Break topping dough apart with your fingers and sprinkle as evenly as possible over top of casserole. Bake at 400 for 15-20 minutes, or until topping is browned. Serve immediately. Try not to eat the whole thing.

Honey Hot Chocolate

As with the past few years, I gave up sugar for Lent again this year. {Although going to the hospital sort of killed it for 2 weeks.} I tried something this time that I hadn't tried before—hot chocolate made with honey. I guess I'd always assumed it would have too much of a "honey" flavor... but boy, was I wrong! This stuff. Is. Amazing. In all honesty, I like it better than regular hot chocolate. One day while at the hospital I sat sipping a Starbucks hot chocolate from the lobby and all I could think was, "Hmm, this is good... but not as good as that honey hot chocolate I've been making!"

Because everyone has their own individual tastes, this is a very loose recipe. Feel free to change up the ratios of honey and cocoa to make a sweeter or more bitter hot cocoa. The exact recipe I'm providing tends to make a rich, very dark cocoa; you might want to add in a little more honey to taste if you like yours sweeter. You can also do water instead of milk, but I'll just warn you... it's nowhere near as good!

For one serving 
(you can double this recipe as many times as you like to get a bigger batch):

1 cup milk
1 tablespoon cocoa powder*
1 tablespoon honey*
1/4 tsp vanilla
Other additives as desired

*A note on proportions: The cocoa and honey are really "to taste." I like mine very dark and rich, so I usually use more like 1.5 teaspoons honey and a heaping tablespoon of cocoa. Mahon likes his sweet, so I do a scant tablespoon of cocoa and a tablespoon of honey.

Stovetop: Combine milk, honey, and cocoa in a small saucepan and warm over medium heat. (It's best to mix them with a whisk to make sure the cocoa doesn't clump.) If using raw honey, you'll want to add that to the milk first and let it melt before adding the cocoa. Once the desired temperature is reached, remove from heat and stir in vanilla. Don't boil the milk.

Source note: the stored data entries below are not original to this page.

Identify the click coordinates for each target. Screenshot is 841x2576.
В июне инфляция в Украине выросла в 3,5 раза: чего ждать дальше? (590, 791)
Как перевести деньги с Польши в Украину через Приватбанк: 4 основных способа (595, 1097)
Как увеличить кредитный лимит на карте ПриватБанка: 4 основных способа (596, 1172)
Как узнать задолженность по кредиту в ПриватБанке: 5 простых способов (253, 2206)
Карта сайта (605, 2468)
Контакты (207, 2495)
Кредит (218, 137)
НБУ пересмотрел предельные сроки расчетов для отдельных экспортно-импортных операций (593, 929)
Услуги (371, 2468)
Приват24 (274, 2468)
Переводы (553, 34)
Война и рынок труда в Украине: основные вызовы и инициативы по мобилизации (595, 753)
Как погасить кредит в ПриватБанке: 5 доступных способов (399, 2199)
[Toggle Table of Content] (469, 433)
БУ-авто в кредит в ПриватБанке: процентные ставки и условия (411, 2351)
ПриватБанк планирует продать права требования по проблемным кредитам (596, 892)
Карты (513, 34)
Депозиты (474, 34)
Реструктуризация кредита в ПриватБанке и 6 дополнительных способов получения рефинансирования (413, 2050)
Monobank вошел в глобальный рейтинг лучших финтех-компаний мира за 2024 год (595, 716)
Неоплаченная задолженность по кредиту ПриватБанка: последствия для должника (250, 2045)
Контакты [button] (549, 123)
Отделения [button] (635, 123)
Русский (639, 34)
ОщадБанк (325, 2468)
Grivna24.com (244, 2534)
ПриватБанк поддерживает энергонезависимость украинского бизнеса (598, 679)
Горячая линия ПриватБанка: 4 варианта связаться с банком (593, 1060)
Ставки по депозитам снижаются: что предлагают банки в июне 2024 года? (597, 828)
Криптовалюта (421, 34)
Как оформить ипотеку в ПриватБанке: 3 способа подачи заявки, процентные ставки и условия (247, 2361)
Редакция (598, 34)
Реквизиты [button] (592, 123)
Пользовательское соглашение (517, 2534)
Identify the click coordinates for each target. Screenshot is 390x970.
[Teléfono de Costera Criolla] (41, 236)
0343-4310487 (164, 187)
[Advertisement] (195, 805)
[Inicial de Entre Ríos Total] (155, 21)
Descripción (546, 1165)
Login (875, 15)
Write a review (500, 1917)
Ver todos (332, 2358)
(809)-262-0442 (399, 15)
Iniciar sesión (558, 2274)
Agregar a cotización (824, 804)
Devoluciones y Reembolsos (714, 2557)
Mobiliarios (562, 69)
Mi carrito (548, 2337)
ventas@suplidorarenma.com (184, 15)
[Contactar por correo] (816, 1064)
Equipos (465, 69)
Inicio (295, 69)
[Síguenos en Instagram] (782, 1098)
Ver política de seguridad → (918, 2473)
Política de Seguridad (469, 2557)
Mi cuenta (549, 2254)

Microwave: In a microwave-safe mug (for one serving) or glass bowl or glass measure (for larger amounts), heat milk and honey together until desired temperature is reached (usually 1-2 minutes). I find it helpful to loosely cover my mug; it sort of "steams" the milk and prevents it from developing a skin. Remove from microwave (if you're using raw honey, make sure the honey is melted and integrated into the milk) and stir in cocoa and vanilla. Because the cocoa tends to clump, I find it is easiest to use a small whisk to combine everything.

You can also add anything else you would like—cinnamon is good (just make sure you add it at the same time as the cocoa so that it doesn't clump in the milk), as is a teaspoon of extra virgin coconut oil (and it's really healthy too!). The sky is the limit!

Oh, and if you're feeling particularly indulgent, add a little drizzle of heavy cream into your cup to cool it down! You will not regret it!